Chinese internet scammers operating out of Cambodia have changed their tactics and begun using sexual images to bribe money from victims, according to a senior immigration official.
His comments came as 74 Chinese nationals, including 21 women, were deported yesterday after allegedly extorting money from people in China via the internet.
The deportation was arranged by the Interior Ministry’s General Department of Immigration Police through Phnom Penh International Airport.
The suspects were taken to the airport under armed guard, where 200 Chinese police officials were waiting to meet them and escort them onto the plane.

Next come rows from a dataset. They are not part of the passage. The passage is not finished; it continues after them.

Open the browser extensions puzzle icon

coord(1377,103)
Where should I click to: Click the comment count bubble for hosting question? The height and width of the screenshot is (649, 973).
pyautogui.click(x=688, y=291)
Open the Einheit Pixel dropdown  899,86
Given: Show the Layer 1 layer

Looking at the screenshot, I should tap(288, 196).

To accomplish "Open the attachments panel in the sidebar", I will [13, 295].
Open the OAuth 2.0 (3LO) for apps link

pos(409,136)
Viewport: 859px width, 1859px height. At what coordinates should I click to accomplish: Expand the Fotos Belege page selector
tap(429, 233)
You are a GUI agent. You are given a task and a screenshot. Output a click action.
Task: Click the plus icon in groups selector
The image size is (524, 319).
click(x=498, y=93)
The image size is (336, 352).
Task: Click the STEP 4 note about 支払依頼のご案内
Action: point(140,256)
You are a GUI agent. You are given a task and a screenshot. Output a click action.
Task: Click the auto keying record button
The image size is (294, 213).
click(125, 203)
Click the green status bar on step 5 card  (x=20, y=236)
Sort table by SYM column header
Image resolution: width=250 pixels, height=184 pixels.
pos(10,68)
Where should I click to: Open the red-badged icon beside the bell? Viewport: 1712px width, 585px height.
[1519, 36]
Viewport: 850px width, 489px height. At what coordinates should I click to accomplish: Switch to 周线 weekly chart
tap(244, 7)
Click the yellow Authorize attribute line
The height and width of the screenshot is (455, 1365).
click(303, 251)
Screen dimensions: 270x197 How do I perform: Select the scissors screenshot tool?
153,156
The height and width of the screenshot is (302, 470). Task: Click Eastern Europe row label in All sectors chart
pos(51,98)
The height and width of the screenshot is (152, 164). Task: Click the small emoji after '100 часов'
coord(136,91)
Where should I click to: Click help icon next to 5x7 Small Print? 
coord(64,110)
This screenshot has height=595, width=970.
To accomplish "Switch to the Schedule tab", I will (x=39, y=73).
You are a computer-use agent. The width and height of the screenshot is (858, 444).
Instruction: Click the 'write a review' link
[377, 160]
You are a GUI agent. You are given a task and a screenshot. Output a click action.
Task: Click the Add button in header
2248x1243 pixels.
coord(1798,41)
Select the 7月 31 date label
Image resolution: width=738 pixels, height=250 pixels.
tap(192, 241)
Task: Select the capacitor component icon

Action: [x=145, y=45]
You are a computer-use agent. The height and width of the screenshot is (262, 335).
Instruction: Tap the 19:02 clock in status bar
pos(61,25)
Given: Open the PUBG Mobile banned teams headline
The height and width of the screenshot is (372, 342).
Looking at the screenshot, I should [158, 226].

Uk Heisela, director of the Investigation and Procedure Department at the Interior Ministry’s Immigration General Department, said the 74 Chinese nationals were arrested on July 1 in Kampot province and Phnom Penh.
They were allegedly involved in extorting money from people in China using internet phone calls, otherwise known as VoiP.
“This is the first VoiP crime in 2017. We have previously deported Chinese nationals more than 10 times,” he said. “More than 500 Chinese suspects have been involved in VoiP crimes here. We have been deporting them from Cambodia since we began cracking down on this crime.”
Mr Heisela said this latest scam was different from previous ones because the suspects used pictures of a sexual nature to extort money from people in China.
He said they used women to chat online to male victims. The women showed their naked bodies to the victims, while a third party then threatened to release the conversations and photos to extort money from those targeted.
In the past, fraudsters have used fake police and court documents to extort victims, threatening to kill their families.
“The suspects were based in Cambodia but they extorted victims in China. All 74 Chinese nationals come from China’s Hunan province,” Mr Heisela said.
“The victims lost between 1,000 and 30,000 yuan ($150 and $4,500) each. Some commit suicide because they are ashamed and have lost everything.”
Of the 74 suspects, 58 had passports but the rest had entered the country illegally.
Mr Heisela added that more than 1,000 people from 35 countries have been deported this year and more than 10,000 have been ejected from the country since the immigration department was created.
Of those 10,000, the majority were Vietnamese followed by Chinese nationals, he said.